Tutto nasce da un’idea e dall’entusiasmo di Letizia Bardazzi, presidente dell’Associazione dei Centri Culturali: dopo aver letto il mio “Nel nome di Dante”, edito da Ponte alle Grazie, e dopo aver visto i risultati delle “chiamate pubbliche” che ho realizzato insieme a Ermanna Montanari attorno alla “Divina Commedia”, per Ravenna Festival, a Matera capitale europea della cultura, in Kenya dietro invito della ong Avsi, mi ha proposto di coinvolgere i Centri da lei diretti e arrivare infine al Meeting di Rimini. La pandemia ha invertito il percorso: partirò dal Meeting per poi approdare in autunno alle quattro città.

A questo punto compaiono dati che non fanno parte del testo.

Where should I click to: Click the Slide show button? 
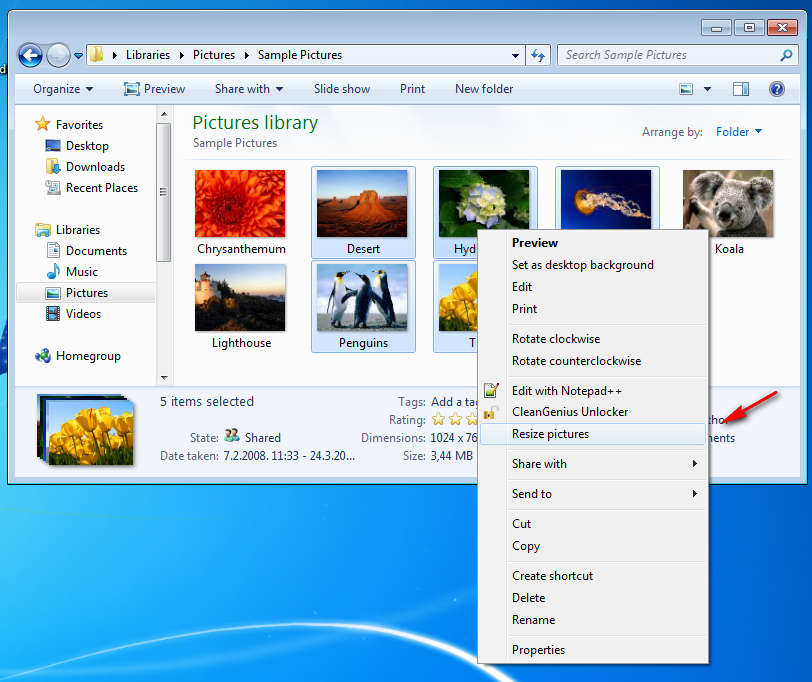pyautogui.click(x=342, y=89)
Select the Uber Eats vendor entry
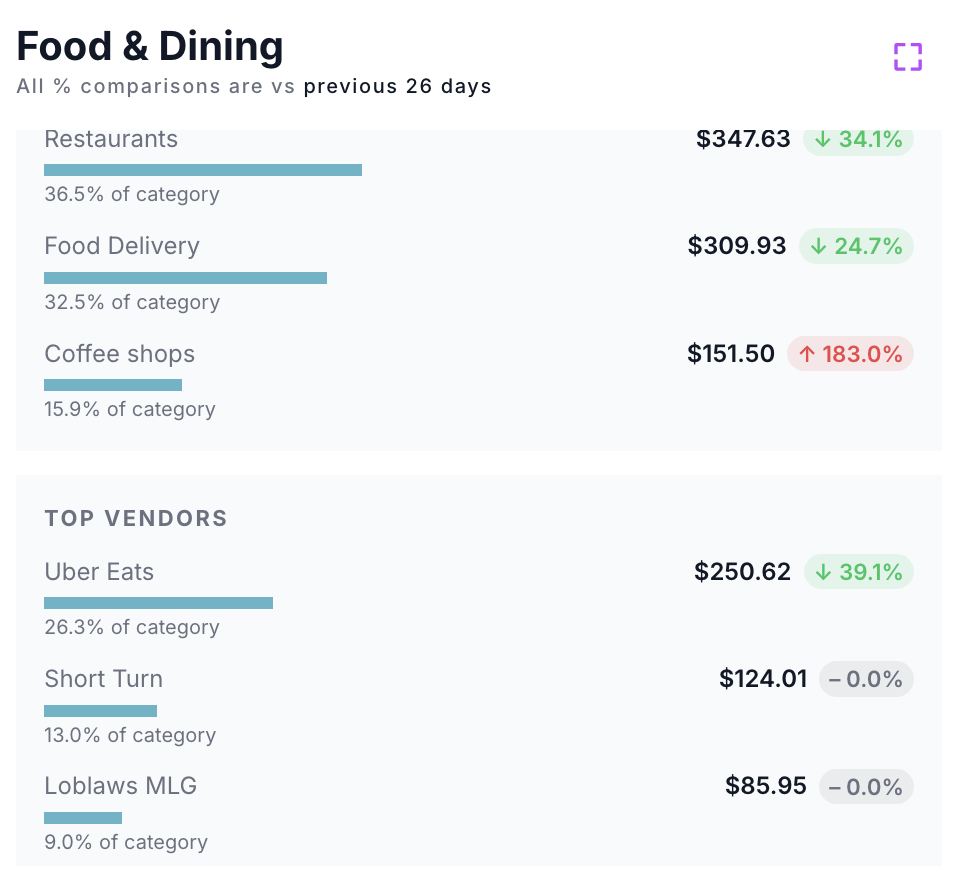Viewport: 960px width, 886px height. [x=99, y=572]
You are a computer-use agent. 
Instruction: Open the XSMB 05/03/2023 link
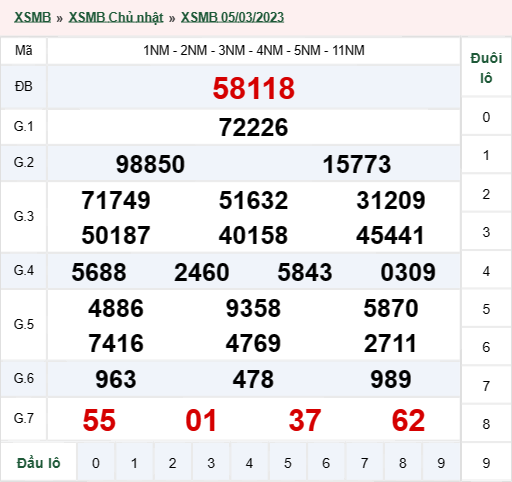232,17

In Piazza Tre Martiri non ci sarà uno spettacolo, ma una giocosa dimostrazione di lavoro teatrale, fondata su semplici domande: come creare un coro? Come far sentire che la teatralità è un dono presente in ogni essere umano? Come comprendere il potere a suo modo liberante dell’esperienza scenica? Lavorerò con un coro di 60 cittadini, incontrati appena il giorno prima, attorno ai primi due canti dell'”Inferno”. 



Dante ci è contemporaneo in maniera vertiginosa. Perché il perdersi nella “selva oscura” è ancora l’esperienza fondante del nostro essere umani. Solo gli arroganti e gli insensibili non si perdono: sono troppo sicuri di sé. Poi arriva il giorno in cui il loro castello si rivela costruito sulla sabbia, e crollano. Il presente è caos, ce lo sta insegnando ancora questa pandemia, per chi l’avesse scordato. Ma attraverso il caos si può trovare la “verace via”: Dante questo ci insegna. Ci insegna che non dobbiamo aver paura della nostra “ombra”, ma attraversarla con coraggio, come fa lui guidato da Virgilio, andando al fondo del nostro male, e là, in quel pozzo oscuro, trovare la via per uscire “a riveder le stelle”.



È una favola che parla a tutta l’umanità: mi è bastato raccontare l’incipit della “dark forest”, il desiderio di quell’uomo di arrivare alla luce, per convincere 150 bambini e adolescenti di uno slum di Nairobi, totalmente ignari di chi fosse Dante Alighieri, a mettere in scena insieme a me il “sacro poema”. Abbiamo camminato insieme, condividendo il senso profondo di quella “favola antica”. Perché il teatro o è questo, un vero e proprio pellegrinaggio, o è destinato a scomparire. Pensiamoci: nell’epoca dei social da milioni di followers, il teatro è un nobile decaduto. Non ha i “numeri” per contare. Può contare solo se va alle radici ancora rivoluzionarie del suo linguaggio: il linguaggio del corpo, psiche-corpo, nella sua interezza, qui e ora.

Possiamo definire questa interezza con “la paroletta presa a prestito dai Greci”, come diceva il giovane Nietzsche: Dioniso. Il mio è un Dioniso purificato dall’incontro con Cristo, il Dioniso che amavano Holderlin e Simone Weil, e prima ancora, nel Rinascimento,  Marsilio Ficino. Io credo a una nuova alleanza che gli artisti teatrali possono stipulare con i cittadini: artisti che hanno bisogno di “mondo” per dare linfa alla propria arte, cittadini che si rifiutano di essere solo “spettatori”, numeri per l’audience. Da questa alleanza può nascere una nuova vita per l’arte scenica.  

Una leggenda medievale dice così, che “la Divina Commedia verrà compresa solo tra sette secoli”. Ci siamo arrivati, ma la leggenda non va presa alla lettera: va intesa. Sette secoli sono come sette secondi: il poema viene capito se il cuore di chi lo legge è spalancato, è sufficiente un istante di purezza. Un lampo. Se no non basteranno i millenni.